Typically, the chef proposes à la carte or a degustation menu. According to Colagreco, French sauces are too heavy (like Michel Guerard‘s Cuisine Minceur), so he substitutes them with “the scents of herbs or flowers to flavor a vinaigrette or use them to extract taste, which also helps to purify the dish.” If it works is up to your palate.
The menu à la carte at Mirazur is built around the selection of one of the three concepts for starter, main course as well as dessert. For the appetisers:
- Chlorophyll / Vegetables from our garden
- Terra / The finest produce from our valleys
- Acqua / From sea or river
The Chlorophyll was “Salade d’Haricots” or long beans with cherries and pistachio vinaigrette. It was crisp and fresh, yet not memorable. Sure, it looked like a painting and I was hesitant to eat it at first so not to spoil the beauty on the plate. We also tried Acqua of Sea Bass carpaccio served with red fruits purèe, fresh almonds, raspberries, begonia flower, virgin olive oil, and lime. The quality of the fish was superb and the ingredients original, yet you must enjoy a lot raw fish with berries.
For the main courses at á la carte Mirazur:
From the sea or fresh water: Fish of the day or Assortment of shellfish or crustaceans
The fish of the day was a pink Sea Bream with courgette, onion bouillon, smoked monkfish with sage, stripes of cod, and spring onion flowers. Lots of different and quite exotic sounding edibles on the plate so it was a playful journey with my fork picking each ingredient individually as well as combining them together.
The shellfish of the day were the almost raw “Gamberoni” shrimps served simply over an onion bouillon. A true feast for seafood lovers. Nice. The San Remo prawns and shrimps are renown for their delicate texture and served often along the Riviera.
From the land:
“Meat” of the moment or “The forgotten and transformed bits“. The latter sounds like a philosophical verse rather than a meal, yet in modern gastronomy that is what stirs curiosity.
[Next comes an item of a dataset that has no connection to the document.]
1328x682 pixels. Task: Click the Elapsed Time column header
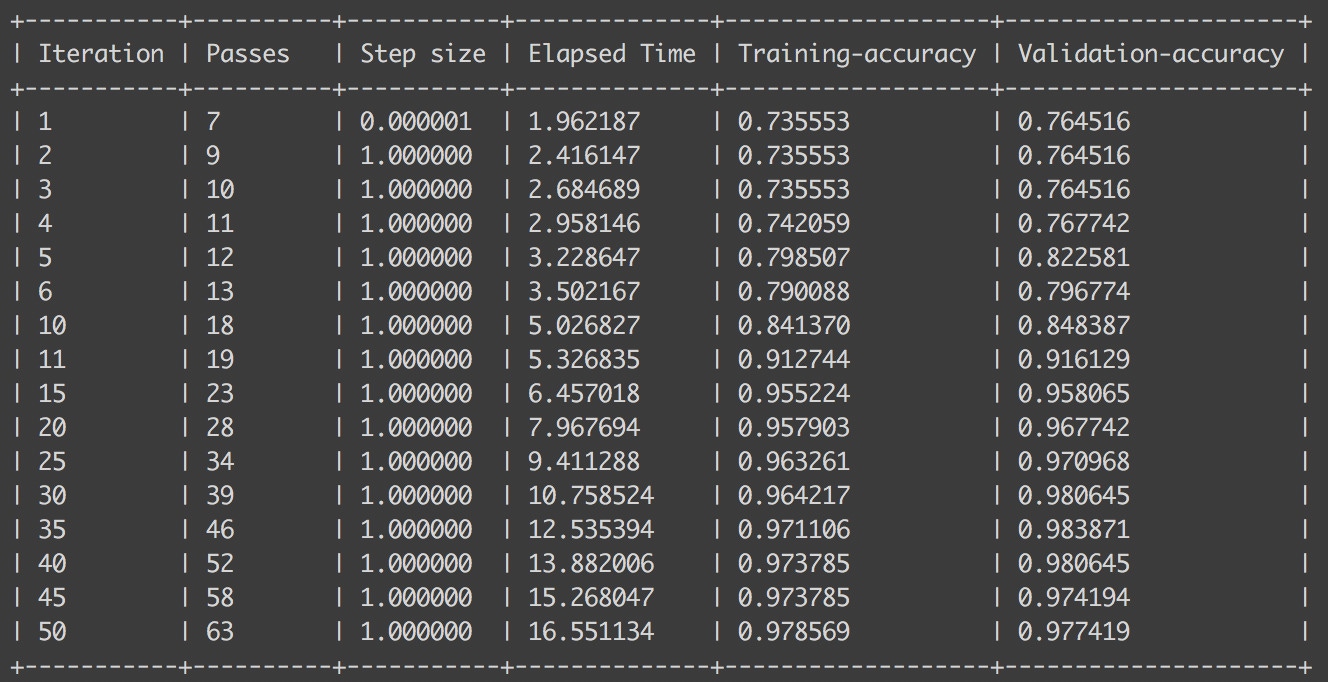pyautogui.click(x=611, y=54)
If you feel like finishing with dessert or picking from the local cheese selection sourced from the market in Menton and small artisanal producers in Sospel. I was not particularly impressed by the goat cheeses at Mirazur, the rest was quite good. The bread served with the cheese neither did stood up to the French standards.
To drink, wines from all over France, Italy, New Zealand and the chef’s native Argentina (Maison GRAFFIGNA). In summer, rosé is a great starter – a Corsican Faustine from Renucci Vignola was a bolder style than the fine Provençal classics. The selection of wines by the glass is extensive and well-priced (less than €10 per glass). The wine selection by the sommelier tends to be our favourite highlight of any meal at Mirazur.
On the restaurant’s website, there is always one featuring recipe elaborated for the adventurous home cooks.
Visits: June 2013 & 2016
Price: Three-course dinner menu for €85 or set price for starters €29, mains €39, desserts €19.